Saint Januarius in the Amphitheatre at Pozzuoli (about 1635-37) is one of three works Artemisia painted for the Cathedral Basilica San Procolo at Pozzuoli, west of Naples, as part of a much larger series of works involving other Neapolitan artists. They can still be seen in situ.
This commission would have cemented her reputation among the more established Neapolitan artists.
It depicts the patron saint of Naples outside the Roman amphitheatre. The emperor Diocletian sent wild animals to maul Januarius but they were tamed instead. The comically painted lioness and bear respond with humility. On the left, the bowing figure probably depicts the deacon of Pozzuoli, Proculus.
It was probably also a collaborative effort.
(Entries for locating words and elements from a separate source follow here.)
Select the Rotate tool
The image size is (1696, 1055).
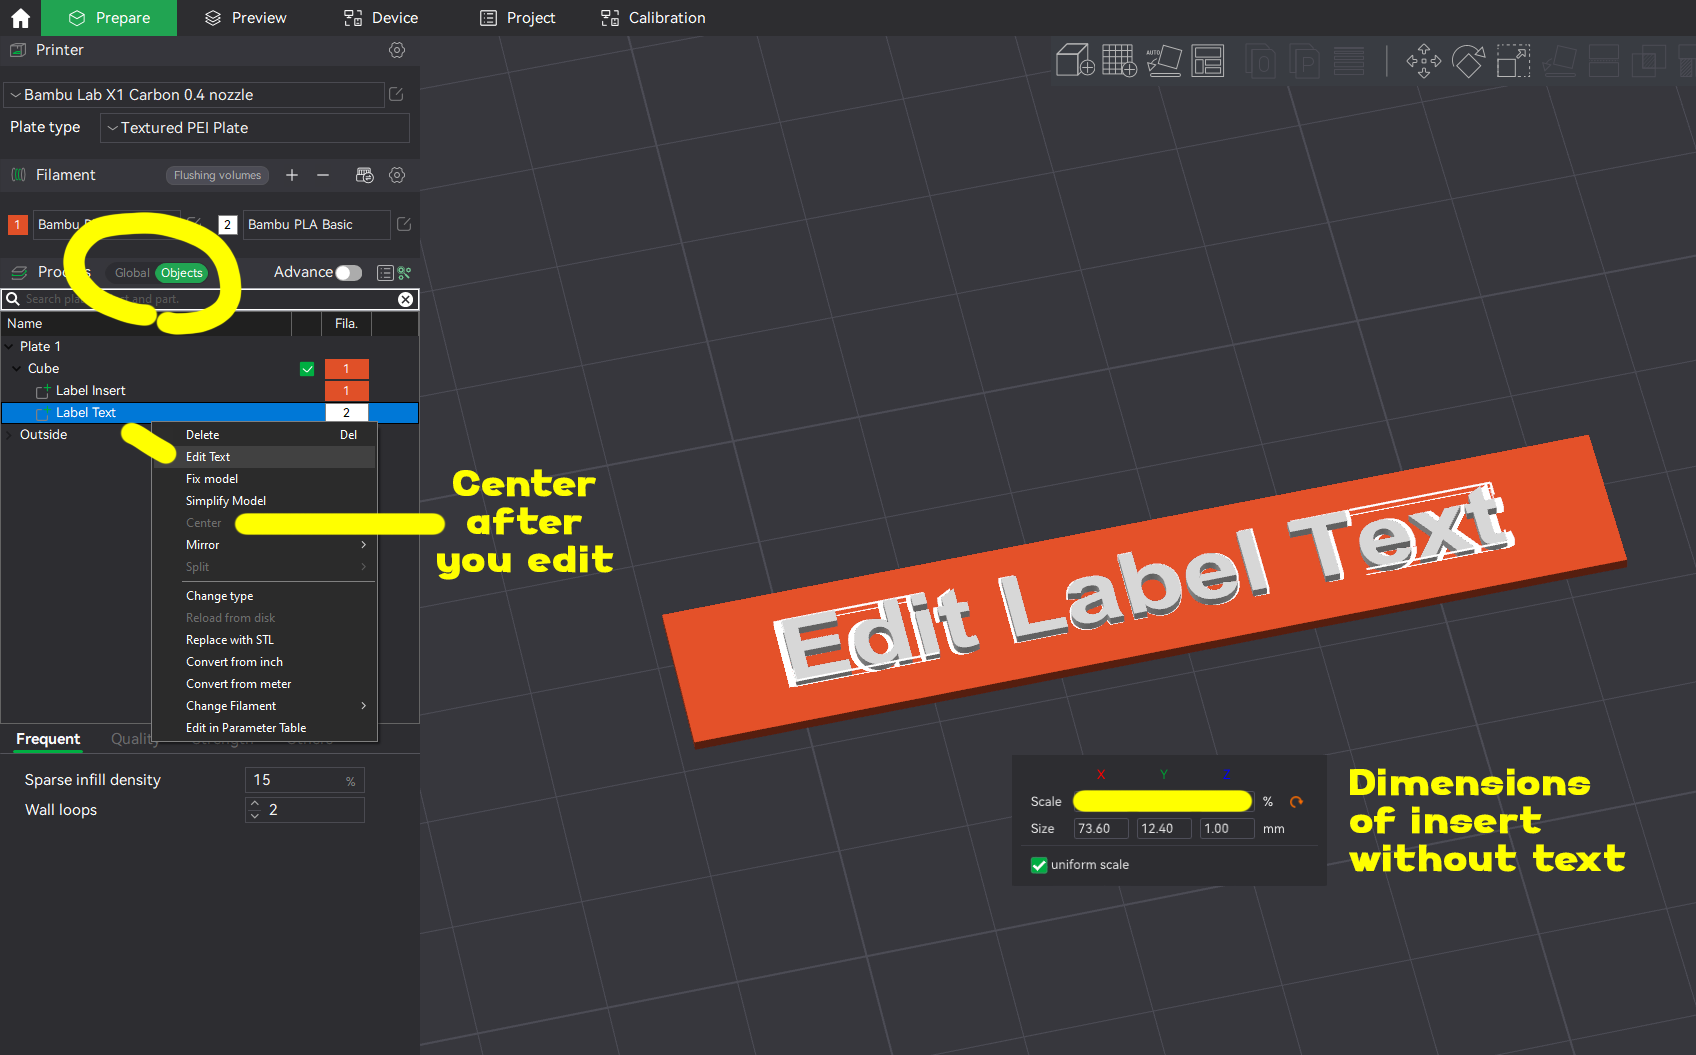click(1468, 61)
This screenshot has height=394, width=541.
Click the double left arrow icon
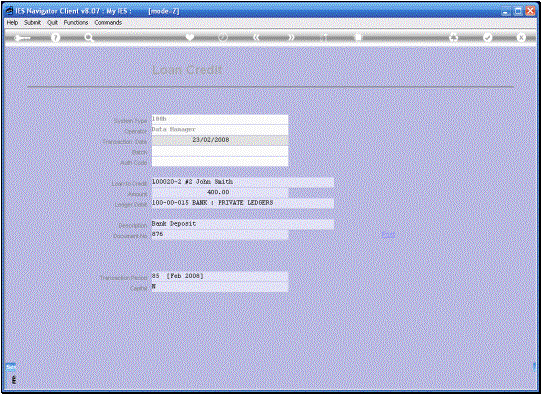tap(256, 37)
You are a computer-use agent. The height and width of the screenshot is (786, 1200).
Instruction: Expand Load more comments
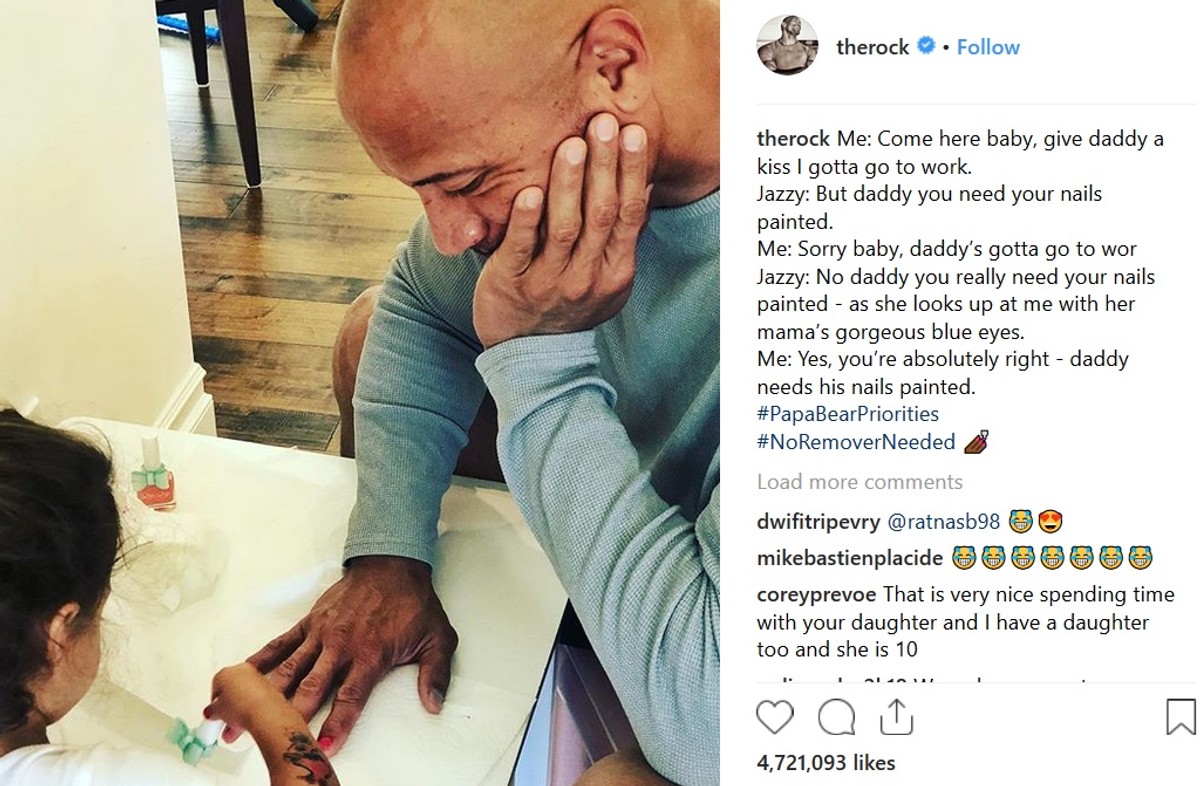click(x=860, y=482)
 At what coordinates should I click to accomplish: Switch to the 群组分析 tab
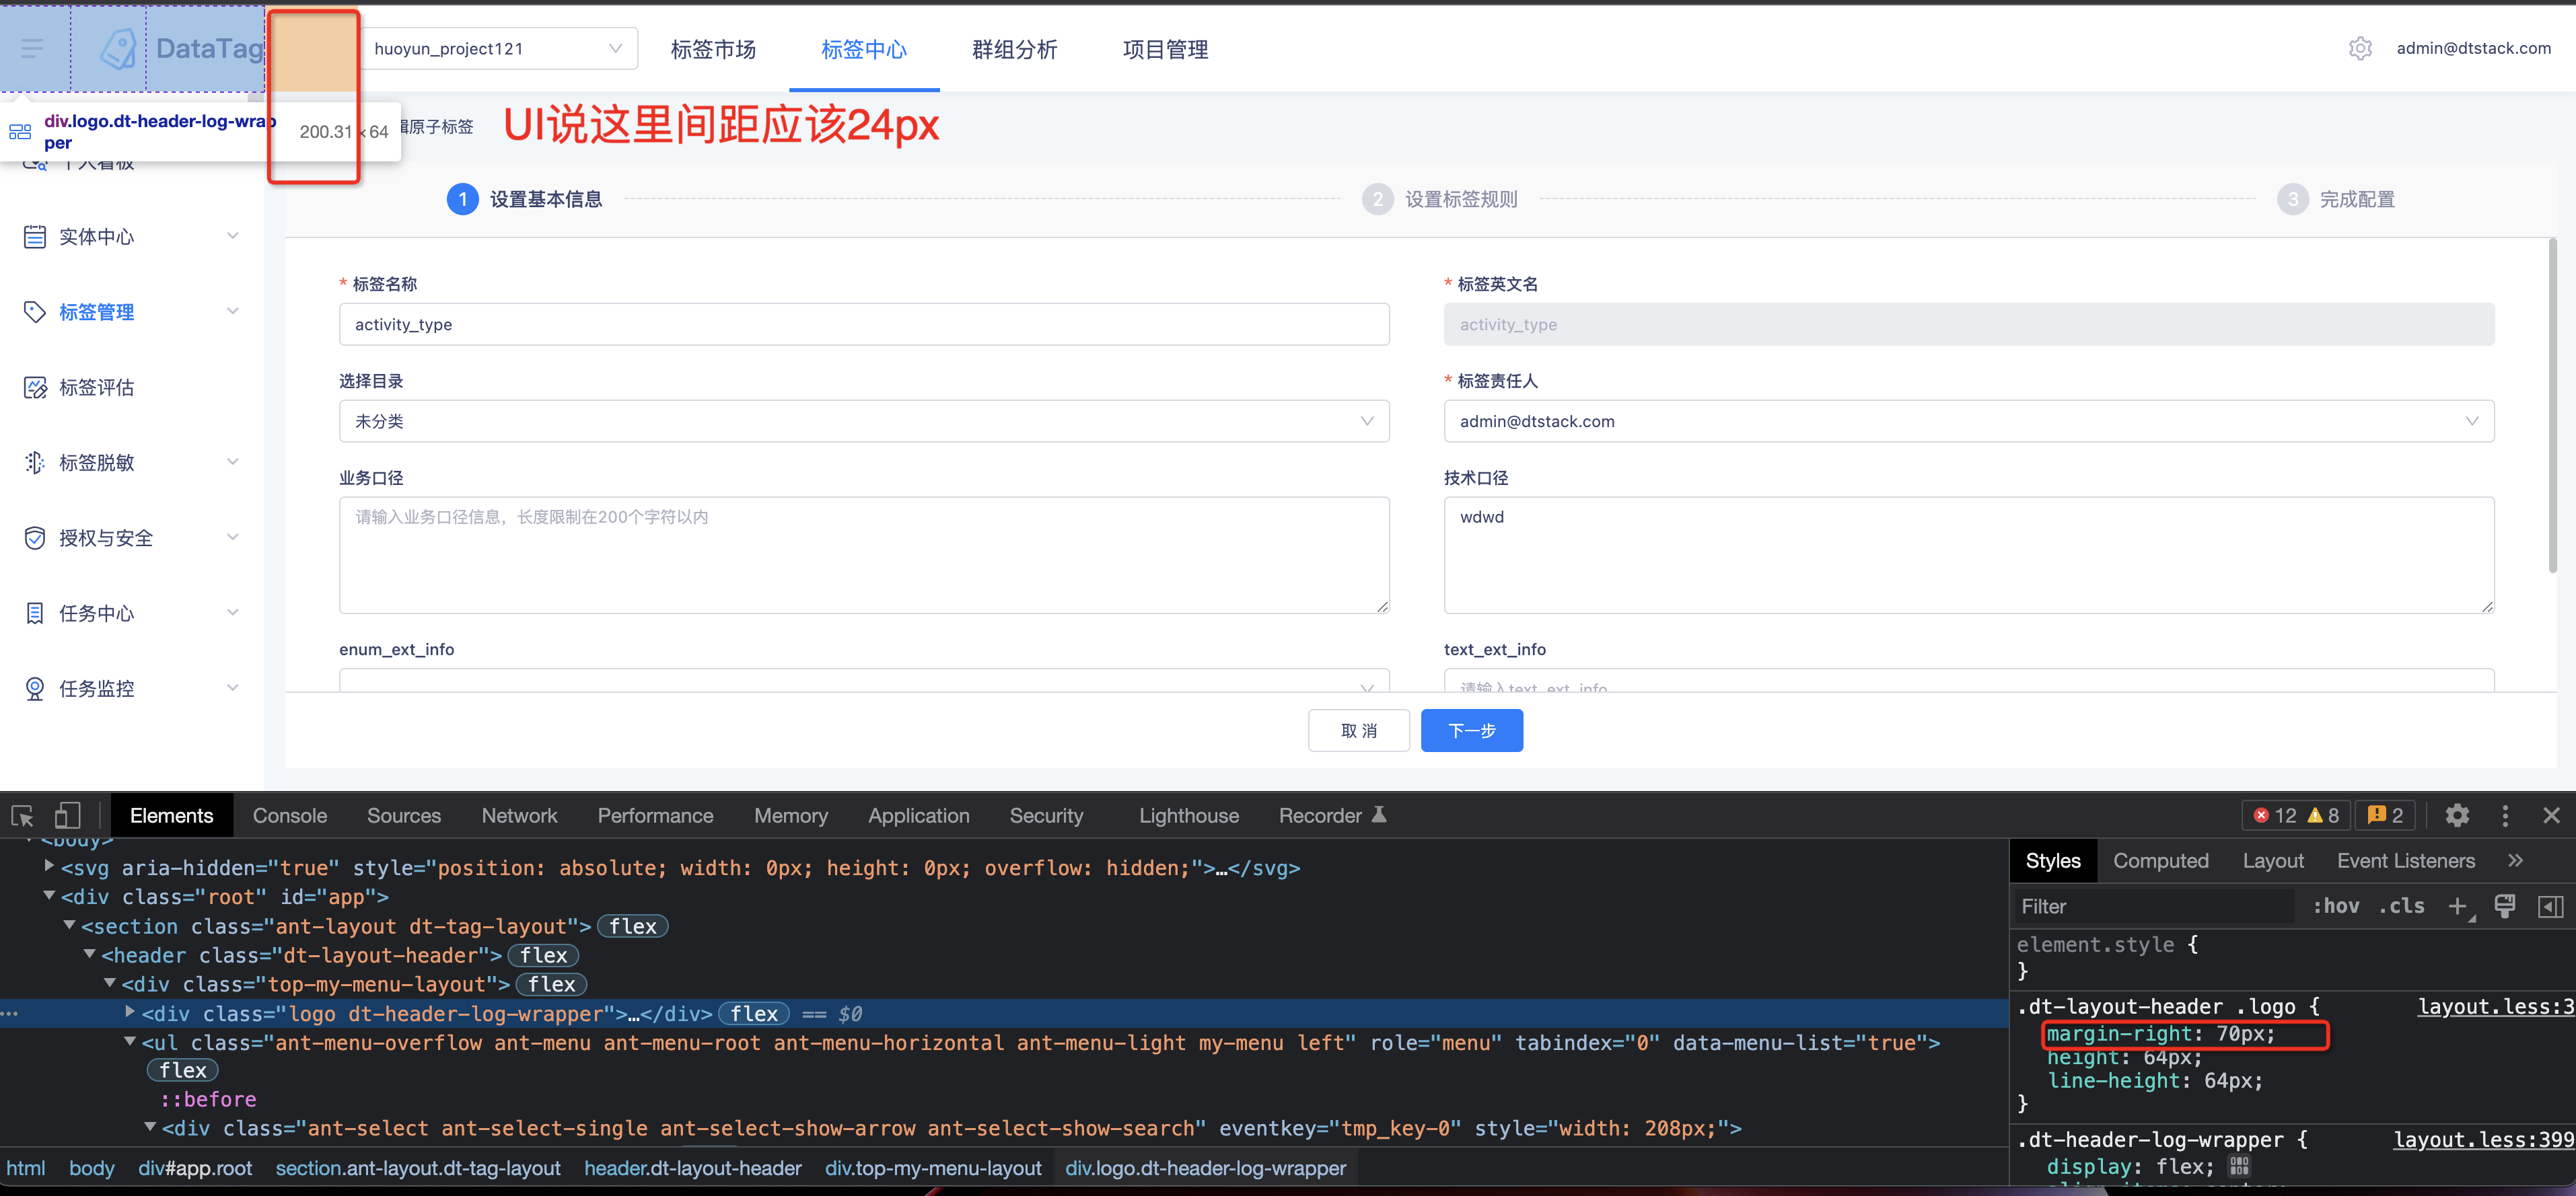coord(1013,48)
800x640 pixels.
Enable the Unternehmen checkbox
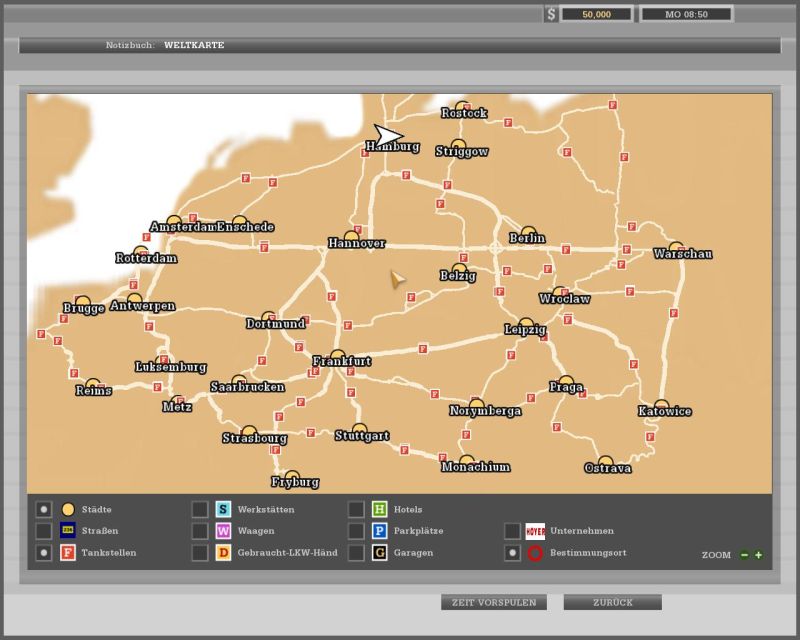tap(512, 531)
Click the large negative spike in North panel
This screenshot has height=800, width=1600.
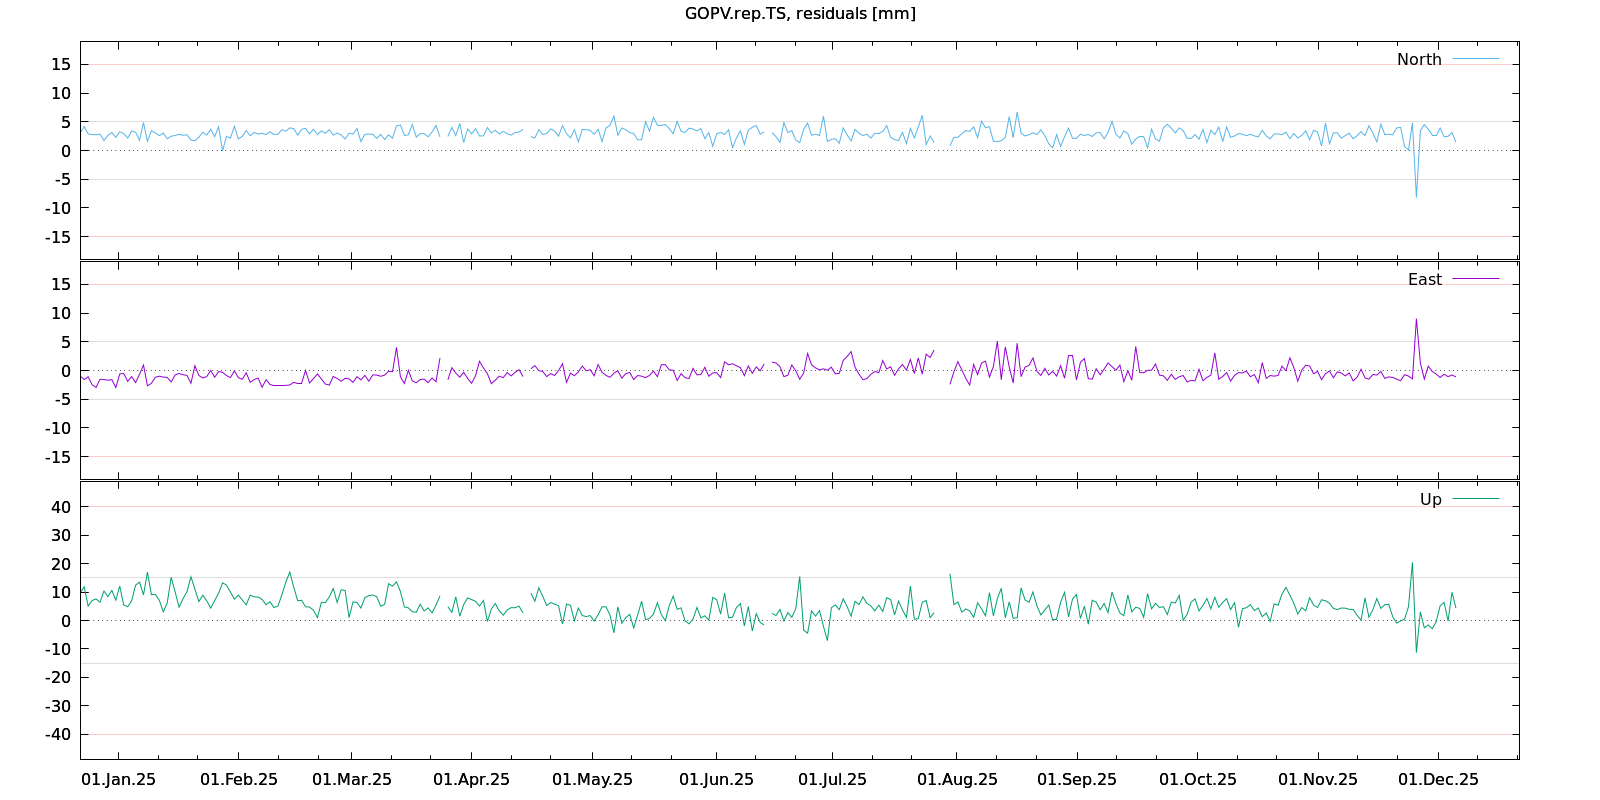[1416, 195]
The architectural background and its figures within are by a different hand; this could potentially be Viviano Codazzi or Domenico Gargiulo, whom Artemisia is documented as having collaborated on other works.
Danaë (1612) and Cleopatra (1611-12; 1633-35)
To end this Artemisia-thon, I want to bring attention to the exquisite little Danaë (about 1612; Saint Louis Art Museum), painted on copper, a support her father used very often. The vibrancy of the oils really shines through as a result.
In the exhibition, it has been reunited with the slightly earlier Cleopatra (about 1611-12; Etro Collection), which provided the initial composition. Both were painted whilst she was still under her father’s tutelage.
They both share a similar composition derived from an antique sculpture of a Sleeping Ariadne in the Vatican, which at the time was believed to depict Cleopatra based on the snake-shaped armlet on her left arm. If you don’t know the story, Cleopatra committed suicide by being bitten by a snake/asp after finding out her lover Mark Anthony had died.
It was quite common for artists to re-use compositions if they felt it was visually effective. In this case, Artemisia was referencing a sculpture that would have been quite popular among patrons of art in Rome, so it was a way to show her awareness of current trends.
Though housebound, I suspect Artemisia could have known of Titian’s own variants (shown here, the Apsley House version in London) since prints of them were already in circulation by the late 16th century.
On a semi-related note, in the later Cleopatra (about 1633-35; private collection), Artemisia has chosen to show her in the process of dying, after committing suicide from the death of her lover Mark Anthony.
This may sound morbid, but I actually love this painting because Cleopatra actually looks convincingly dead, which is not an easy thing to do. In fact, a lot of artists tend to retain the skin’s warmth and instead place emphasis on the dead weight of the deceased. Here, you just know.